Task description - In the data below, find every line with the word "width" and copy it.

Data for processing -
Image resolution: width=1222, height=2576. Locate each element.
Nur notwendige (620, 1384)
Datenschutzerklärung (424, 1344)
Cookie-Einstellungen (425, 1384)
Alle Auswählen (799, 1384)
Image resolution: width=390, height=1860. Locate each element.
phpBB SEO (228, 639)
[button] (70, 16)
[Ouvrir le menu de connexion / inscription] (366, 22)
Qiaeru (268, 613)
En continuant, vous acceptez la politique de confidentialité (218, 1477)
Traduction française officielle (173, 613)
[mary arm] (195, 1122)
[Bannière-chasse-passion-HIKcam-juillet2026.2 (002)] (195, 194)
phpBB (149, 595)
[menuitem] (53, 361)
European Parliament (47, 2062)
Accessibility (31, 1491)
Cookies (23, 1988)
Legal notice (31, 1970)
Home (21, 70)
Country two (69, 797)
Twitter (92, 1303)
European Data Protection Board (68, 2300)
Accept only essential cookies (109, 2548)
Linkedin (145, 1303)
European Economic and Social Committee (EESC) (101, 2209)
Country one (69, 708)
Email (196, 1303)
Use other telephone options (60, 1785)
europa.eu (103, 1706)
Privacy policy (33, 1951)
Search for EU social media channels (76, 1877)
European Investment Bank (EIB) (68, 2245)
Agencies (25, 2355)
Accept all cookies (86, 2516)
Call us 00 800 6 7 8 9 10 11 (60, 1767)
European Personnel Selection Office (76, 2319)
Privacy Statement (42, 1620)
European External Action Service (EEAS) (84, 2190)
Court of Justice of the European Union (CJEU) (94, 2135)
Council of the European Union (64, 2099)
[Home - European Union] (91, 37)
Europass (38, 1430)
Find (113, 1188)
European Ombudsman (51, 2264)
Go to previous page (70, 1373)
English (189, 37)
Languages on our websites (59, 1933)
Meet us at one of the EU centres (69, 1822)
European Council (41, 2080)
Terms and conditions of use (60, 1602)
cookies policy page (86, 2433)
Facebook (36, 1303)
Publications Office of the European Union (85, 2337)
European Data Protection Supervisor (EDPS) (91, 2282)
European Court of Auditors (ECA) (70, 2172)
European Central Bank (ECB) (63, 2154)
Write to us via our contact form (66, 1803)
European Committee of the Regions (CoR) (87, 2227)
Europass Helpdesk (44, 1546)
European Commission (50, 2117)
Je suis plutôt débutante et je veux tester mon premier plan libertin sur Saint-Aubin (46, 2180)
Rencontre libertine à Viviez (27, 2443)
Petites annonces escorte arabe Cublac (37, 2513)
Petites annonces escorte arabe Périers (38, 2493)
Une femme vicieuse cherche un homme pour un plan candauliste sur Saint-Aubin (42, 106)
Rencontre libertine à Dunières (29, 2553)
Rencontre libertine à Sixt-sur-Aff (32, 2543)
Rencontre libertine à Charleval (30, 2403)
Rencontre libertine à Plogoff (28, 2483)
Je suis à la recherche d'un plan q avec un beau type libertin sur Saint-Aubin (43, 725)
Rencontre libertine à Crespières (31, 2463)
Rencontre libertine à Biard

Solution -
Image resolution: width=1222, height=2576. Locate each element.
Image resolution: width=390, height=1860. Locate each element.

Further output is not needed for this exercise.